— Exercise input —
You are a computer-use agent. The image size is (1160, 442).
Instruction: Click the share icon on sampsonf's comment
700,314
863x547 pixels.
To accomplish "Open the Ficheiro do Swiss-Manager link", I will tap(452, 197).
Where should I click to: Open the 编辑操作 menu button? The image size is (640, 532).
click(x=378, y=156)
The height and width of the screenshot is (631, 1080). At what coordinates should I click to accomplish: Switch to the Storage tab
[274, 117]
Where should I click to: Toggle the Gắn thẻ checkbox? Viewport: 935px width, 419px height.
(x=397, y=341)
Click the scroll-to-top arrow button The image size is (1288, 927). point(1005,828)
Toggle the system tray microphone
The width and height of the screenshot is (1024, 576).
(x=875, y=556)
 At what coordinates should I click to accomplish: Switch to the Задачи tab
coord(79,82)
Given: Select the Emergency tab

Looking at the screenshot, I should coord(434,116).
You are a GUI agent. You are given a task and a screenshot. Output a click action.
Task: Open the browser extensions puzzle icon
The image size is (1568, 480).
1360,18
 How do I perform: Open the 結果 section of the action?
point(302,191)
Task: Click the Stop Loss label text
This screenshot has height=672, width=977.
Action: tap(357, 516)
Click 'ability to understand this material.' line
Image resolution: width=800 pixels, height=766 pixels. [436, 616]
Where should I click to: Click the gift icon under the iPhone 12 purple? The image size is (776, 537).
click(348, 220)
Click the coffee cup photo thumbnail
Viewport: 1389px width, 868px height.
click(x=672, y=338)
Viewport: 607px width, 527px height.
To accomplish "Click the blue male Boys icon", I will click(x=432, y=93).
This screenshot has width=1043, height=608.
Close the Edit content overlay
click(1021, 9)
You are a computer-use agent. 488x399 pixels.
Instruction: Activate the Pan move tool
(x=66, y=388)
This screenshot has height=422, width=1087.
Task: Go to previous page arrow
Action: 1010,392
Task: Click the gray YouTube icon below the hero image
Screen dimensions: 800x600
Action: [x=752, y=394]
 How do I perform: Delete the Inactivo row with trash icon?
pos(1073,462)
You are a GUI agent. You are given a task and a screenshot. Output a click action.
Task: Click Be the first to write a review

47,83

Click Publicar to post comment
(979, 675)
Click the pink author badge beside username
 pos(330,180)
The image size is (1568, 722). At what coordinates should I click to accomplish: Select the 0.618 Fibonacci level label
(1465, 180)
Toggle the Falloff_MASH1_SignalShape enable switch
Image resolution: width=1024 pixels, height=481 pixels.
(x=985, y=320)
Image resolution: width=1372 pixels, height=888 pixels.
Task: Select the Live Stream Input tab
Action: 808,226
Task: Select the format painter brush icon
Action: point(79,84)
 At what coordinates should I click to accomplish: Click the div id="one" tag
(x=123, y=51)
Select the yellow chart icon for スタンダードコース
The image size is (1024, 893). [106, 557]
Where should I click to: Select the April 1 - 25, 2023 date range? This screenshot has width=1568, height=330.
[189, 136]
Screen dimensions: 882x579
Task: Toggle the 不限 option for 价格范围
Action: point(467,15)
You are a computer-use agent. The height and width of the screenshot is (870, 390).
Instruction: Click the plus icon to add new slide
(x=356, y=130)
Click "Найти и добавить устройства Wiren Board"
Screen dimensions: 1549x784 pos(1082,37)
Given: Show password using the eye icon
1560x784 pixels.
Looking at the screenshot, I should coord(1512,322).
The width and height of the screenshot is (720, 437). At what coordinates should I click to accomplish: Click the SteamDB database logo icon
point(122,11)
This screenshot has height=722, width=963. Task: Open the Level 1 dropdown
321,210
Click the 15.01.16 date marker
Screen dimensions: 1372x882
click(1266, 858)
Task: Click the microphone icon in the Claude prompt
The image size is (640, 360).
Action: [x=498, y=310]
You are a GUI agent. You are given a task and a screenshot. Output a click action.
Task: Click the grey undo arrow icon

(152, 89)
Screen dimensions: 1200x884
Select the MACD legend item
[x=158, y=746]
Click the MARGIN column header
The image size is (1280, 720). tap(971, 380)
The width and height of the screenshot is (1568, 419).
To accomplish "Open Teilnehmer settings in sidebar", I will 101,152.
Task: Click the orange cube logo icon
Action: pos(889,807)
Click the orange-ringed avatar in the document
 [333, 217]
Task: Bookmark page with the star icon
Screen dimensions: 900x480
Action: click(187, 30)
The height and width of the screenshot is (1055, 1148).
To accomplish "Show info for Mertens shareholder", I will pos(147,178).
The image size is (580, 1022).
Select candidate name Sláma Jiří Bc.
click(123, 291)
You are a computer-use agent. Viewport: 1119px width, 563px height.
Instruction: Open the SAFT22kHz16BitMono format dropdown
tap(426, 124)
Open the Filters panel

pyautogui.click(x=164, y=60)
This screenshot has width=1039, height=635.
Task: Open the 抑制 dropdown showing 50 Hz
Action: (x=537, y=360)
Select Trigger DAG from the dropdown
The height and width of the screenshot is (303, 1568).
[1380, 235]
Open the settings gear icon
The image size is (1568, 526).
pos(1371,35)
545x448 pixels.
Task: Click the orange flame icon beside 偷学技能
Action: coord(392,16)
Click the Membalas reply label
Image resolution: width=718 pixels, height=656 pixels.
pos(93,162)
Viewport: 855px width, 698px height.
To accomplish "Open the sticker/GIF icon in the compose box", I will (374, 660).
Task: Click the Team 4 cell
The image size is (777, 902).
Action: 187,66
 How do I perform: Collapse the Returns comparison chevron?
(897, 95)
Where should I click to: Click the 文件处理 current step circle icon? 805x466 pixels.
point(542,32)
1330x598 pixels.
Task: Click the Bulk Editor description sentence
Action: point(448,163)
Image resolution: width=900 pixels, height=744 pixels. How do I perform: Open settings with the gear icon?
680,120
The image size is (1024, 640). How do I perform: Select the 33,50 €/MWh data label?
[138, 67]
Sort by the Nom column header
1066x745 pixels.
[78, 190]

— The problem —
Give the data back in full, exactly as written.

— Output for this exercise —
You are a computer-use agent. The image size is (1160, 442).
Instruction: Click the share icon on sampsonf's comment
700,314
863x547 pixels.
To accomplish "Open the Ficheiro do Swiss-Manager link", I will tap(452, 197).
Where should I click to: Open the 编辑操作 menu button? The image size is (640, 532).
click(x=378, y=156)
The height and width of the screenshot is (631, 1080). At what coordinates should I click to accomplish: Switch to the Storage tab
[274, 117]
Where should I click to: Toggle the Gắn thẻ checkbox? Viewport: 935px width, 419px height.
(x=397, y=341)
Click the scroll-to-top arrow button The image size is (1288, 927). point(1005,828)
Toggle the system tray microphone
The width and height of the screenshot is (1024, 576).
(x=875, y=556)
 At what coordinates should I click to accomplish: Switch to the Задачи tab
coord(79,82)
Given: Select the Emergency tab

Looking at the screenshot, I should coord(434,116).
You are a GUI agent. You are given a task and a screenshot. Output a click action.
Task: Open the browser extensions puzzle icon
The image size is (1568, 480).
1360,18
 How do I perform: Open the 結果 section of the action?
point(302,191)
Task: Click the Stop Loss label text
This screenshot has height=672, width=977.
Action: tap(357, 516)
Click 'ability to understand this material.' line
Image resolution: width=800 pixels, height=766 pixels. [436, 616]
Where should I click to: Click the gift icon under the iPhone 12 purple? The image size is (776, 537).
click(348, 220)
Click the coffee cup photo thumbnail
Viewport: 1389px width, 868px height.
click(x=672, y=338)
Viewport: 607px width, 527px height.
To accomplish "Click the blue male Boys icon", I will click(x=432, y=93).
This screenshot has width=1043, height=608.
Close the Edit content overlay
click(1021, 9)
You are a computer-use agent. 488x399 pixels.
Instruction: Activate the Pan move tool
(x=66, y=388)
This screenshot has height=422, width=1087.
Task: Go to previous page arrow
Action: 1010,392
Task: Click the gray YouTube icon below the hero image
Screen dimensions: 800x600
Action: [x=752, y=394]
 How do I perform: Delete the Inactivo row with trash icon?
pos(1073,462)
You are a GUI agent. You are given a task and a screenshot. Output a click action.
Task: Click Be the first to write a review

47,83

Click Publicar to post comment
(979, 675)
Click the pink author badge beside username
 pos(330,180)
The image size is (1568, 722). At what coordinates should I click to accomplish: Select the 0.618 Fibonacci level label
(1465, 180)
Toggle the Falloff_MASH1_SignalShape enable switch
Image resolution: width=1024 pixels, height=481 pixels.
(x=985, y=320)
Image resolution: width=1372 pixels, height=888 pixels.
Task: Select the Live Stream Input tab
Action: 808,226
Task: Select the format painter brush icon
Action: point(79,84)
 At what coordinates should I click to accomplish: Click the div id="one" tag
(x=123, y=51)
Select the yellow chart icon for スタンダードコース
The image size is (1024, 893). [106, 557]
Where should I click to: Select the April 1 - 25, 2023 date range? This screenshot has width=1568, height=330.
[189, 136]
Screen dimensions: 882x579
Task: Toggle the 不限 option for 价格范围
Action: point(467,15)
You are a computer-use agent. The height and width of the screenshot is (870, 390).
Instruction: Click the plus icon to add new slide
(x=356, y=130)
Click "Найти и добавить устройства Wiren Board"
Screen dimensions: 1549x784 pos(1082,37)
Given: Show password using the eye icon
1560x784 pixels.
Looking at the screenshot, I should coord(1512,322).
The width and height of the screenshot is (720, 437). At what coordinates should I click to accomplish: Click the SteamDB database logo icon
point(122,11)
This screenshot has height=722, width=963. Task: Open the Level 1 dropdown
321,210
Click the 15.01.16 date marker
Screen dimensions: 1372x882
click(1266, 858)
Task: Click the microphone icon in the Claude prompt
The image size is (640, 360).
Action: [x=498, y=310]
You are a GUI agent. You are given a task and a screenshot. Output a click action.
Task: Click the grey undo arrow icon

(152, 89)
Screen dimensions: 1200x884
Select the MACD legend item
[x=158, y=746]
Click the MARGIN column header
The image size is (1280, 720). tap(971, 380)
The width and height of the screenshot is (1568, 419).
To accomplish "Open Teilnehmer settings in sidebar", I will 101,152.
Task: Click the orange cube logo icon
Action: pos(889,807)
Click the orange-ringed avatar in the document
 [333, 217]
Task: Bookmark page with the star icon
Screen dimensions: 900x480
Action: click(187, 30)
The height and width of the screenshot is (1055, 1148).
To accomplish "Show info for Mertens shareholder", I will pos(147,178).
The image size is (580, 1022).
Select candidate name Sláma Jiří Bc.
click(123, 291)
You are a computer-use agent. Viewport: 1119px width, 563px height.
Instruction: Open the SAFT22kHz16BitMono format dropdown
tap(426, 124)
Open the Filters panel

pyautogui.click(x=164, y=60)
This screenshot has width=1039, height=635.
Task: Open the 抑制 dropdown showing 50 Hz
Action: (x=537, y=360)
Select Trigger DAG from the dropdown
The height and width of the screenshot is (303, 1568).
[1380, 235]
Open the settings gear icon
The image size is (1568, 526).
pos(1371,35)
545x448 pixels.
Task: Click the orange flame icon beside 偷学技能
Action: coord(392,16)
Click the Membalas reply label
Image resolution: width=718 pixels, height=656 pixels.
pos(93,162)
Viewport: 855px width, 698px height.
To accomplish "Open the sticker/GIF icon in the compose box", I will (374, 660).
Task: Click the Team 4 cell
The image size is (777, 902).
Action: 187,66
 How do I perform: Collapse the Returns comparison chevron?
(897, 95)
Where should I click to: Click the 文件处理 current step circle icon? 805x466 pixels.
point(542,32)
1330x598 pixels.
Task: Click the Bulk Editor description sentence
Action: point(448,163)
Image resolution: width=900 pixels, height=744 pixels. How do I perform: Open settings with the gear icon?
680,120
The image size is (1024, 640). How do I perform: Select the 33,50 €/MWh data label?
[138, 67]
Sort by the Nom column header
1066x745 pixels.
[78, 190]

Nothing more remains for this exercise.